(Collected data)
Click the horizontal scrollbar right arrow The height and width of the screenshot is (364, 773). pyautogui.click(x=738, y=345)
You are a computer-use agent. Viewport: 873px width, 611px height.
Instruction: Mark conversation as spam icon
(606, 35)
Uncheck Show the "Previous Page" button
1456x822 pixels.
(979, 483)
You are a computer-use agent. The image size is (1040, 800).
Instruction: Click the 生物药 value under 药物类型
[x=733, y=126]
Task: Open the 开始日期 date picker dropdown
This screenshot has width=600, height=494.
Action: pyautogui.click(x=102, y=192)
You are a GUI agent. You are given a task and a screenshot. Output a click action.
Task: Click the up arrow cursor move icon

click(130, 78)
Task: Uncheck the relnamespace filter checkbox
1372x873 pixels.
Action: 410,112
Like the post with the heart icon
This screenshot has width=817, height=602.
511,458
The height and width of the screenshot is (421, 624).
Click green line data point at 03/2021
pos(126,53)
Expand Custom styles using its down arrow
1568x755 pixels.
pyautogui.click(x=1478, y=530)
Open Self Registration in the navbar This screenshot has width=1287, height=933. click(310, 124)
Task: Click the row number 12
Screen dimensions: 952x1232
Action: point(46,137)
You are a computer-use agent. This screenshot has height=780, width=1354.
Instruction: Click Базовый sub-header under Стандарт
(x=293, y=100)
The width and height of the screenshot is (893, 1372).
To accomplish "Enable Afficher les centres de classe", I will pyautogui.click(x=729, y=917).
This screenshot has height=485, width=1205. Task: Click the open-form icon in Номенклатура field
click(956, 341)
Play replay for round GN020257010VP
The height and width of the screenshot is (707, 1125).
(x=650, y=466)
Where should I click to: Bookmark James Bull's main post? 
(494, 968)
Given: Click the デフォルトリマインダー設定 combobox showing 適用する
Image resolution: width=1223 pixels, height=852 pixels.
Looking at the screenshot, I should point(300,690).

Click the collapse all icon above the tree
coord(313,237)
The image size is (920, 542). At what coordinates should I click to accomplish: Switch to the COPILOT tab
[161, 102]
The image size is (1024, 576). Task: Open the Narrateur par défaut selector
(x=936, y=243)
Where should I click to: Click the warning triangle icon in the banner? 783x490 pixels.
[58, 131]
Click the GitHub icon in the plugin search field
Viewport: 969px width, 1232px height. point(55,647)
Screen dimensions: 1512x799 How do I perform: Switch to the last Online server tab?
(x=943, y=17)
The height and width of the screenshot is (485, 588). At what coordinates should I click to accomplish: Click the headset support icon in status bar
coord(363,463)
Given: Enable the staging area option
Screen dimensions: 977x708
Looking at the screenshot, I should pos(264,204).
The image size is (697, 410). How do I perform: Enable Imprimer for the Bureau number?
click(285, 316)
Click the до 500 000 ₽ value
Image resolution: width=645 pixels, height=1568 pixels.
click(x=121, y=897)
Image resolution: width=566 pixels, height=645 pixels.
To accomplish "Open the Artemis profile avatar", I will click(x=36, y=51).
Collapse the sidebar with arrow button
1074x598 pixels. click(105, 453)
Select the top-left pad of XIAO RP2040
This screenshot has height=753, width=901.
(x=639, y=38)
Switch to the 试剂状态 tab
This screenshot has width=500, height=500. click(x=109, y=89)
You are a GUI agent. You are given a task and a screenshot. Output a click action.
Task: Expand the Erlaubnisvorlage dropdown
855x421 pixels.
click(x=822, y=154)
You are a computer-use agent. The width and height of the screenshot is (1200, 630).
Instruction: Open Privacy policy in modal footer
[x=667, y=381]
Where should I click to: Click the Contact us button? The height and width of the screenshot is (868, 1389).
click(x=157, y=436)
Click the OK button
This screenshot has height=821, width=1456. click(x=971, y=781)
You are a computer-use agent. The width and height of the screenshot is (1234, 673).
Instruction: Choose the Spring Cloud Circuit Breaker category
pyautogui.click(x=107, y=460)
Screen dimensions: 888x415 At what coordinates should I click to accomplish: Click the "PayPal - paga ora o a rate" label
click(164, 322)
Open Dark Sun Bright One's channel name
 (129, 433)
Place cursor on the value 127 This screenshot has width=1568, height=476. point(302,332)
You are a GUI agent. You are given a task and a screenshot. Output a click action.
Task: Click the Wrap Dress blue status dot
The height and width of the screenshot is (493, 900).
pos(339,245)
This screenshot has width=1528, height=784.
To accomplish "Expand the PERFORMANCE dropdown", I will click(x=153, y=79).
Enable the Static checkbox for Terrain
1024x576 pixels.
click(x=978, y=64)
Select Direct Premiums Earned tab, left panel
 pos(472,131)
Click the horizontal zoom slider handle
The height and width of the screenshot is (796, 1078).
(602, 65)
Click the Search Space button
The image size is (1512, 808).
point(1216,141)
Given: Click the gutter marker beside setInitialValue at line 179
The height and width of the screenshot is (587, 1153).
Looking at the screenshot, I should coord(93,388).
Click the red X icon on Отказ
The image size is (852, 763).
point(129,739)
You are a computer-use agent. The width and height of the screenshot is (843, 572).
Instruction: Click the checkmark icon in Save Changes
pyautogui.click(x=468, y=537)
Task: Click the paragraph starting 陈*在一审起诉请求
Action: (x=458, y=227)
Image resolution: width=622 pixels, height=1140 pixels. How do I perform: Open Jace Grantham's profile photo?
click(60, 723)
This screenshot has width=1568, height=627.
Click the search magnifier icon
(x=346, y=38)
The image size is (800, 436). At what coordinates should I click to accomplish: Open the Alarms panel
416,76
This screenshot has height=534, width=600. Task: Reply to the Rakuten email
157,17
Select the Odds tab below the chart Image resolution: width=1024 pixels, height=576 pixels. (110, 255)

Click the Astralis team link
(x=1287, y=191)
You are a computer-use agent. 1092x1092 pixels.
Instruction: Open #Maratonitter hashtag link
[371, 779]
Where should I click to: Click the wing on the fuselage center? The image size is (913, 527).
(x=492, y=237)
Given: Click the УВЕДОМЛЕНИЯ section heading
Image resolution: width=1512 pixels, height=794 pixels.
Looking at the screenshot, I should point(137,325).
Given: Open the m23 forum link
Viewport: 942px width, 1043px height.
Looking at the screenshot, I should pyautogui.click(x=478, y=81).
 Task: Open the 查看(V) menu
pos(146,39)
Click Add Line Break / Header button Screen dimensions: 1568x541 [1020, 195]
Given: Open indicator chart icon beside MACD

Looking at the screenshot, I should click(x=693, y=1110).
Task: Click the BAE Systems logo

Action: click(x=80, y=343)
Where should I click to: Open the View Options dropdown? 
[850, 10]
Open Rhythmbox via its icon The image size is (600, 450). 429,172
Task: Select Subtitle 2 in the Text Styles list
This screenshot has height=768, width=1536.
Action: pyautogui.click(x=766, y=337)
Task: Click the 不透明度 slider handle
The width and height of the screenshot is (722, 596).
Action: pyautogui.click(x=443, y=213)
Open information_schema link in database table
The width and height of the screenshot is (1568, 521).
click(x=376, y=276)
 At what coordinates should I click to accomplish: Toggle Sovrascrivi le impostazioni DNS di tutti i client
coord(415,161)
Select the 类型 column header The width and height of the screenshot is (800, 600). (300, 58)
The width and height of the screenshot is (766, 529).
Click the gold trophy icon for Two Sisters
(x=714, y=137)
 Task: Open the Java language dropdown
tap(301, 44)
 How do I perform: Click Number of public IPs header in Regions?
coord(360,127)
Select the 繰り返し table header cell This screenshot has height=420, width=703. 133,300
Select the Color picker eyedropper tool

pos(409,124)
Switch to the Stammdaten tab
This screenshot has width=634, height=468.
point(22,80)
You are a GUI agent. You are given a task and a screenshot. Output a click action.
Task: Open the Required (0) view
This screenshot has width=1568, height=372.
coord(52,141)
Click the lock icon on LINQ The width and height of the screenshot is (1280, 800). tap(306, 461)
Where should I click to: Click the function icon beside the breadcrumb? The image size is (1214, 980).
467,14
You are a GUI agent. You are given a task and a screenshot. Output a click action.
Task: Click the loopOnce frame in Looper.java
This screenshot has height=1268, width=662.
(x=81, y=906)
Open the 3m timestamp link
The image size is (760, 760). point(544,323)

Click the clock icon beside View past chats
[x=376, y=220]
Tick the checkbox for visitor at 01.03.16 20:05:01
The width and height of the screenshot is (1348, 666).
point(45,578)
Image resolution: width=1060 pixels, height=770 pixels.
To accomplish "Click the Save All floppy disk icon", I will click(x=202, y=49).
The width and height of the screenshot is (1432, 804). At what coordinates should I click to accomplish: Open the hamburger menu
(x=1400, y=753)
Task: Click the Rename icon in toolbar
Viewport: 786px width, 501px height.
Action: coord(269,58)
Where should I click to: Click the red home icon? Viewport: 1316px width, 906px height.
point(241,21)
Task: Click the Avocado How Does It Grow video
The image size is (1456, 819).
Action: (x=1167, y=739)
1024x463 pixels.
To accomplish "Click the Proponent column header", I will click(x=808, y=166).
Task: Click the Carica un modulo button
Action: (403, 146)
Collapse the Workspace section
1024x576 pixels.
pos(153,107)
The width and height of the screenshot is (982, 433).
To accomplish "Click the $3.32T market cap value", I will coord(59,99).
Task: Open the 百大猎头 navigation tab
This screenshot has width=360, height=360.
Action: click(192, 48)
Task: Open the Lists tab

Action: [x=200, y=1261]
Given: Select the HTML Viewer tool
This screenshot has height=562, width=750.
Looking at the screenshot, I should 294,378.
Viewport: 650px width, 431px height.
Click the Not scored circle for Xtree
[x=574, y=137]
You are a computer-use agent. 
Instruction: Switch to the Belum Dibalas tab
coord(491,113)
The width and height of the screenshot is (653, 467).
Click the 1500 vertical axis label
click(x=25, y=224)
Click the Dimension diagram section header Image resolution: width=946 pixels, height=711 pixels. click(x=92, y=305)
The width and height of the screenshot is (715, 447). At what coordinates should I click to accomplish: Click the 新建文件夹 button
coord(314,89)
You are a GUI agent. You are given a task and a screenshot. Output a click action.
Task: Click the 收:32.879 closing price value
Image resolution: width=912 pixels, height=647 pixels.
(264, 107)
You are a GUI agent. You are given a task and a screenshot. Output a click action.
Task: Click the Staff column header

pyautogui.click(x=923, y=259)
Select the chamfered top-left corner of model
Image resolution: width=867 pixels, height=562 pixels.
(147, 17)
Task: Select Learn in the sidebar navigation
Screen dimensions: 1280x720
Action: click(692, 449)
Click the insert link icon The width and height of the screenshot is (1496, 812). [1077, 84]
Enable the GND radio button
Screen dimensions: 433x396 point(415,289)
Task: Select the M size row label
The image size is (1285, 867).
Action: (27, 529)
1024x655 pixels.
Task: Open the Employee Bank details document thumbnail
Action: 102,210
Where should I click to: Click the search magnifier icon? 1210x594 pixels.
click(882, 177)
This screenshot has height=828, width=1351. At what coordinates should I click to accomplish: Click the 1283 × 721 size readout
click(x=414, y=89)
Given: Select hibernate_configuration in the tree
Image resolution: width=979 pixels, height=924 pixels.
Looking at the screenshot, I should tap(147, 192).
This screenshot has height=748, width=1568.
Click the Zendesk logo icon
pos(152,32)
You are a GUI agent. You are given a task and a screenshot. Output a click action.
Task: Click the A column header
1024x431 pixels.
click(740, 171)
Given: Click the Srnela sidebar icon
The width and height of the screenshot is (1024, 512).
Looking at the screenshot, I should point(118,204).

Aim of the exercise:
Look through the entries above and list every line containing "navigation".

Solution for this problem:
Task: Open the 百大猎头 navigation tab
Task: Select Learn in the sidebar navigation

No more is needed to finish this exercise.